Как-то однажды встретились мы с ним, пошли вместе в ресторан, закусили и выпили порядочно. Тут он мне и стал рассказывать о расстреле брата.

— Не надо, — останавливаю его.

А он трясет головой:

— Никогда я еще никому этого не говорил, а сказать необходимо. И ведь кто лучше тебя знает, как я его любил?

И рассказал. Вскоре, как мы с ним расстались, это и случилось. Вернулся он в Москву. Брат его офицером был, на войне дрался, пока мы в ссылке сидели. А теперь занимался контрреволюцией. Заговоры устраивал, покушения всякие. Но любви их и дружбе это не мешало. О политике и своих взглядах они никогда друг с другом не говорили. У каждого свои взгляды, своя деятельность. Умные они оба и смелые были. Тот контрреволюционер особенно ловкий был. Никак его поймать не удавалось. Только с братом одним и то изредка виделся.

Ловили его, ловили и наконец попросту приказали моему приятелю позвать его к себе обедать, чтобы у него на дому арестовать его.

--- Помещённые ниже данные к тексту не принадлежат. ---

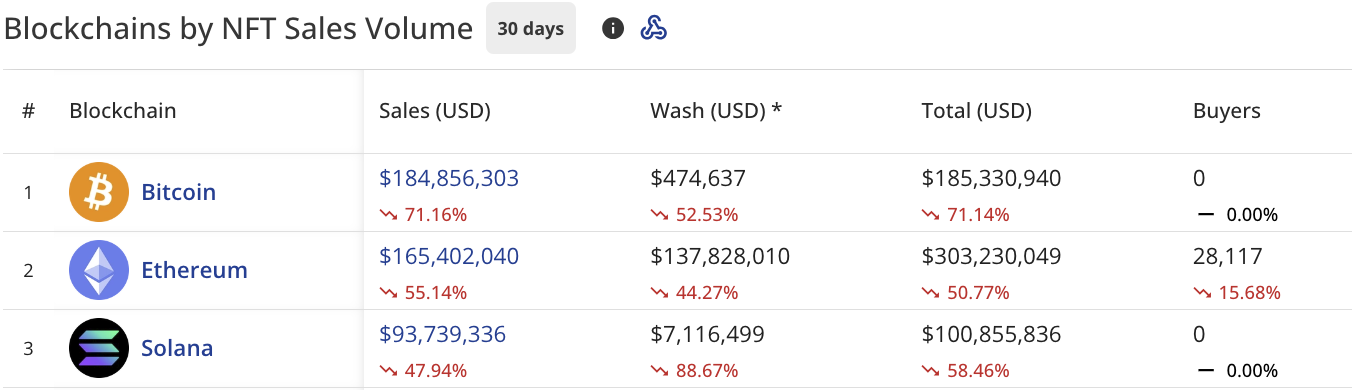Click Ethereum buyers down-trend arrow
This screenshot has height=390, width=1360.
coord(1201,292)
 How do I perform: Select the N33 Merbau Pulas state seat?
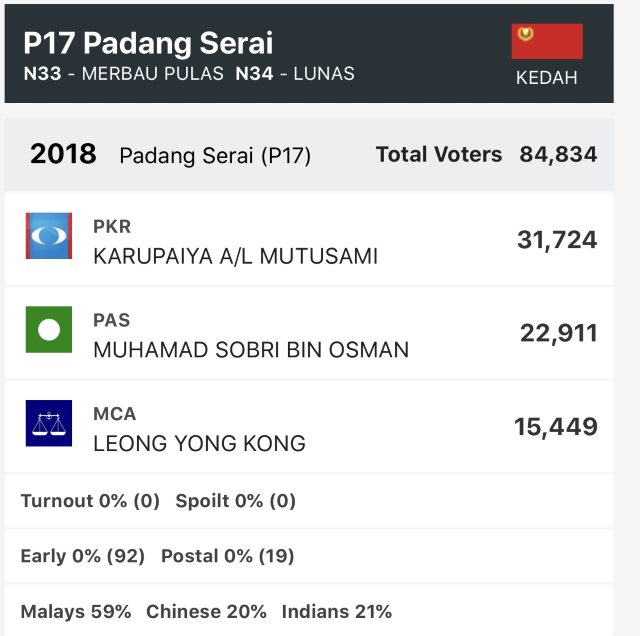click(124, 74)
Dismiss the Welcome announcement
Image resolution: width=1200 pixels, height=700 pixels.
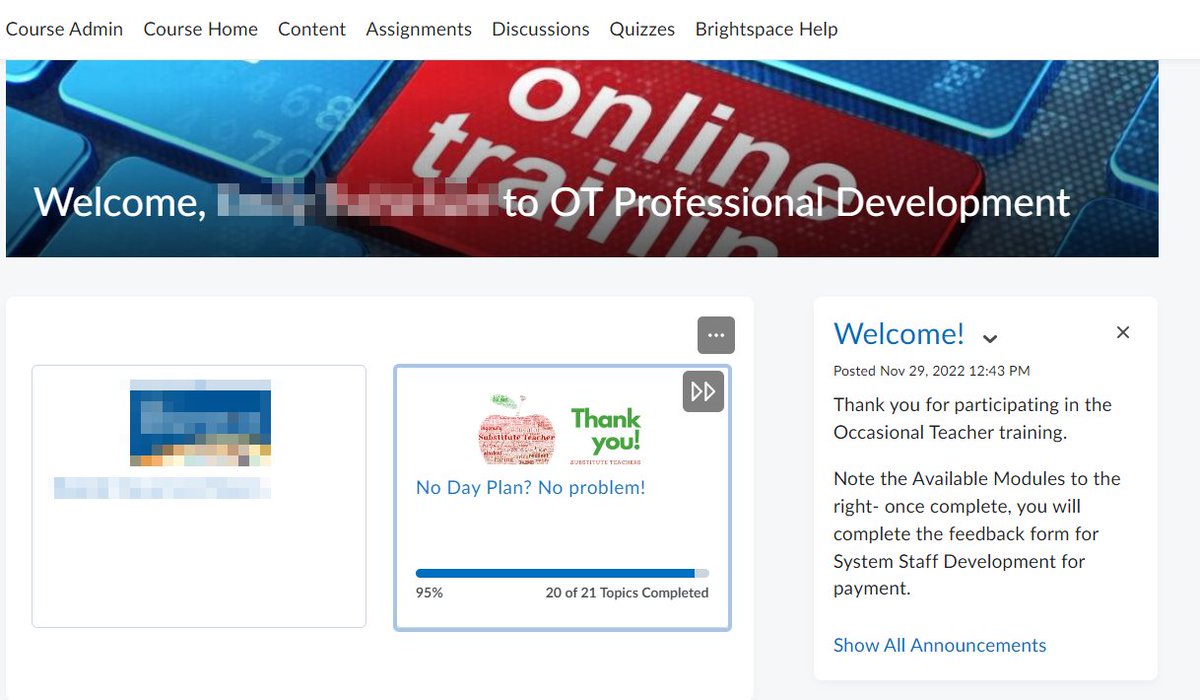coord(1122,332)
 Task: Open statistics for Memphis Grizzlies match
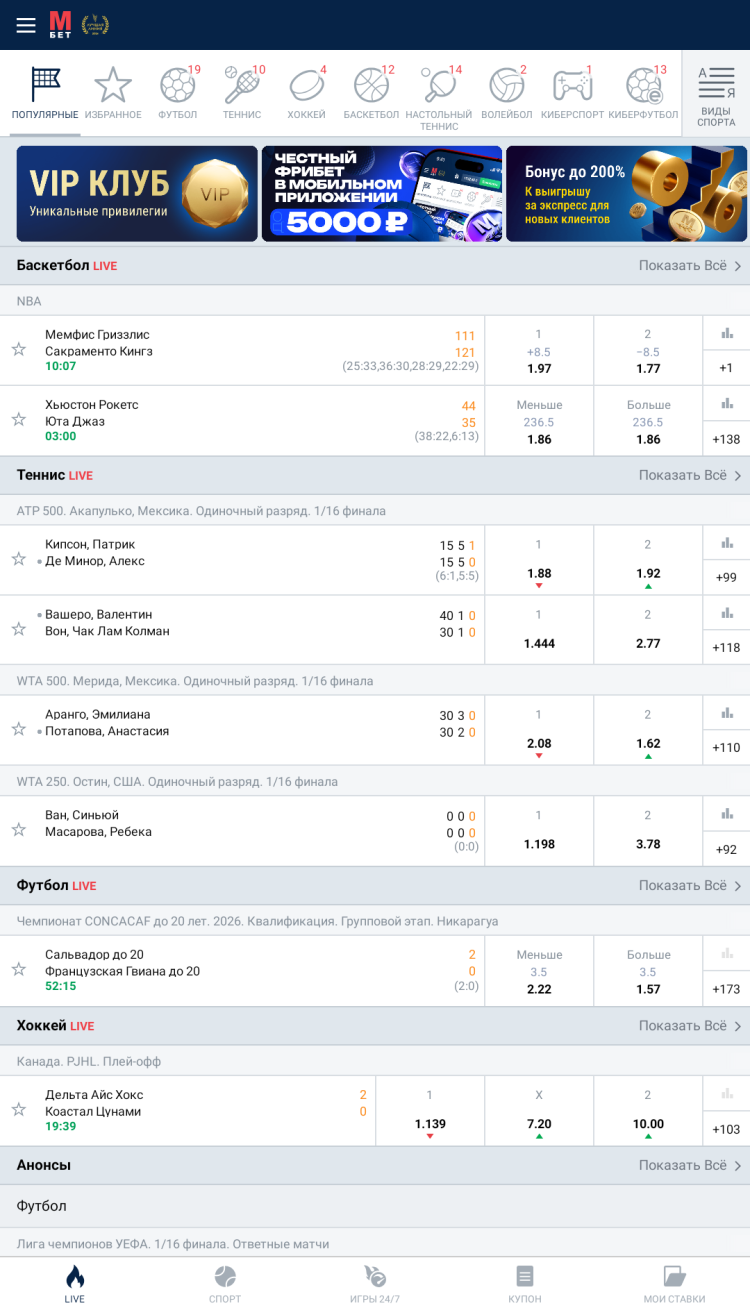tap(727, 334)
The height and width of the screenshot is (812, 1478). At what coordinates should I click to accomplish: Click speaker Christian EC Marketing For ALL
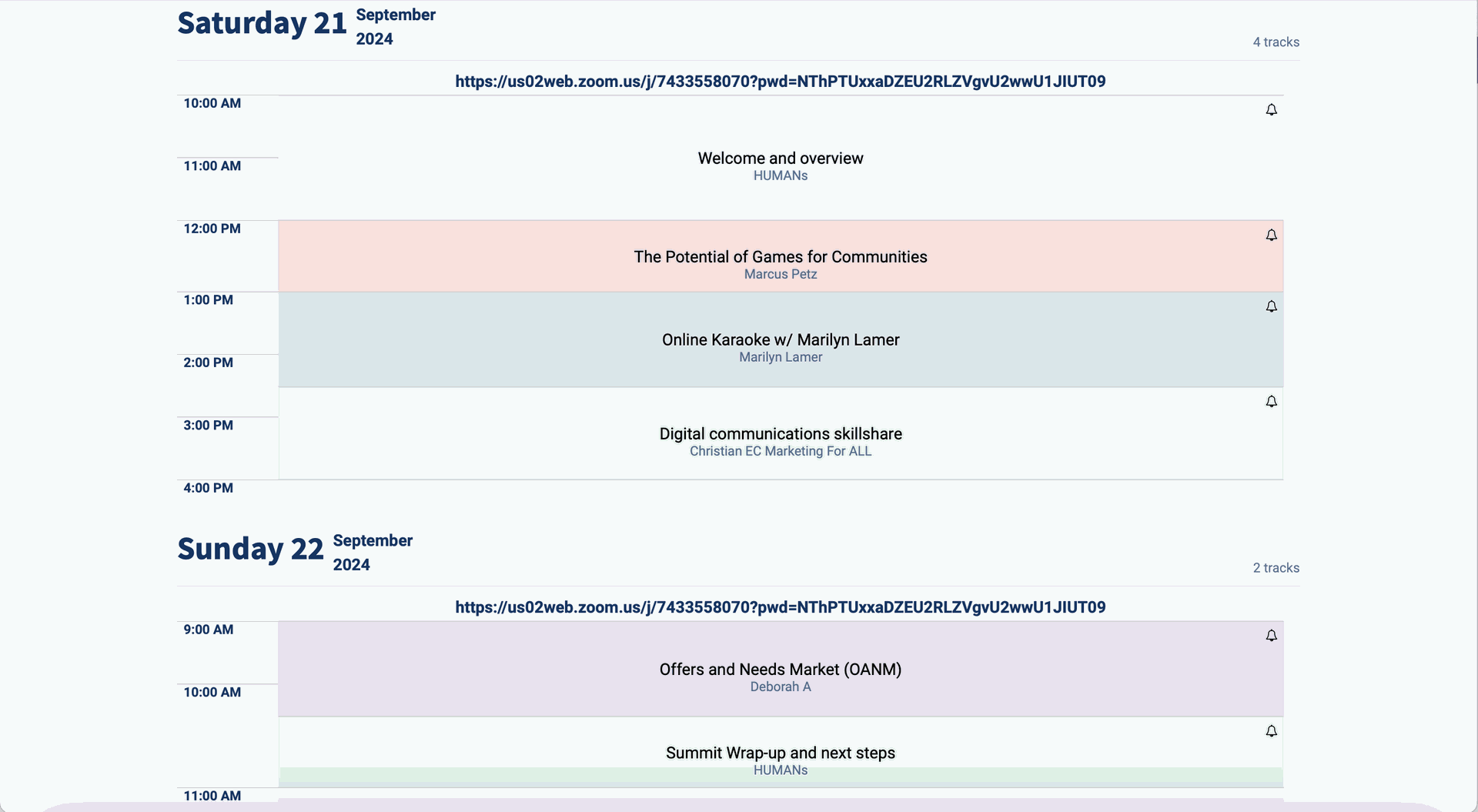(x=780, y=452)
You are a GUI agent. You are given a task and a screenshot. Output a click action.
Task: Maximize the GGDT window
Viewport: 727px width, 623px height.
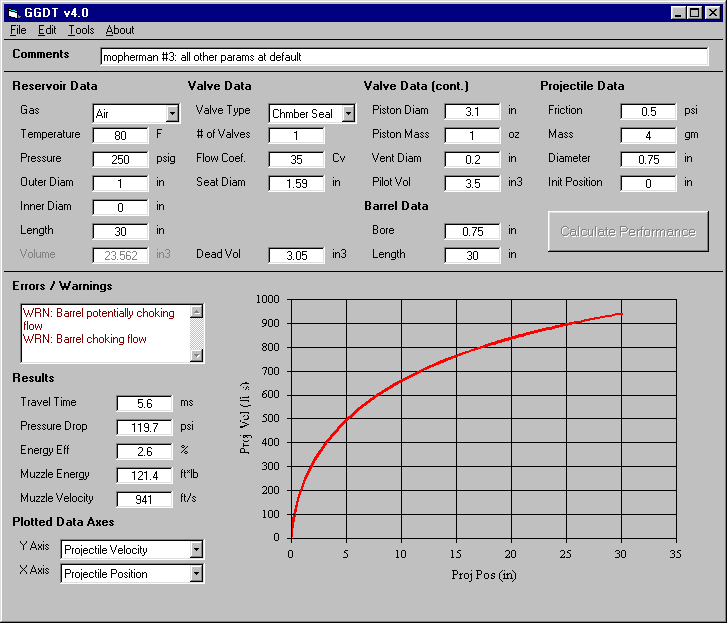point(695,13)
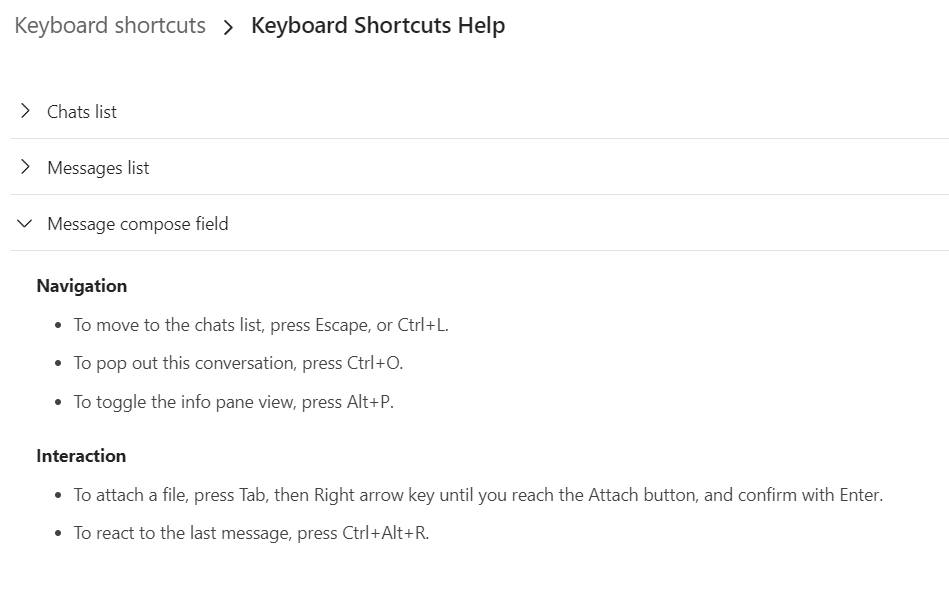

По щеке Волкова пробежала судорога.

«Что это? С каких пор у него? Прежде не было», — подумал Луганов.

— Да, — продолжал Волков. — И пообедали. Так вместе, как мы с тобой сейчас, за столом сидели, и водку вот так же пили, и разговаривали по душам. А после обеда… Он в окно смотрел, как брата арестовали, посадили в автомобиль, только он его и видел… — Волков запнулся. — И знаешь, он мне рассказывал, странно это и страшно. Так искренно он тогда с братом говорил. Всю ему душу открыл, все сердце перед ним наизнанку вывернул. Будто уже с мертвецом, а не с живым говорил. Все до конца ему открыл — все сомнения и обиды. А у какого революционера их нет? И веришь ли, несмотря на ужас, на горе, чувствовал что-то похожее на удовольствие. Сидел с братом, любил его и еще мог его спасти. Смотрел то на брата, то на стрелки часов в столовой. Еще было время, еще можно было его спасти. Еще можно, еще не поздно… Пил с ним. Душу ему свою открывал, а ни за что не выпустил бы его из дому, пока не пришли его арестовать.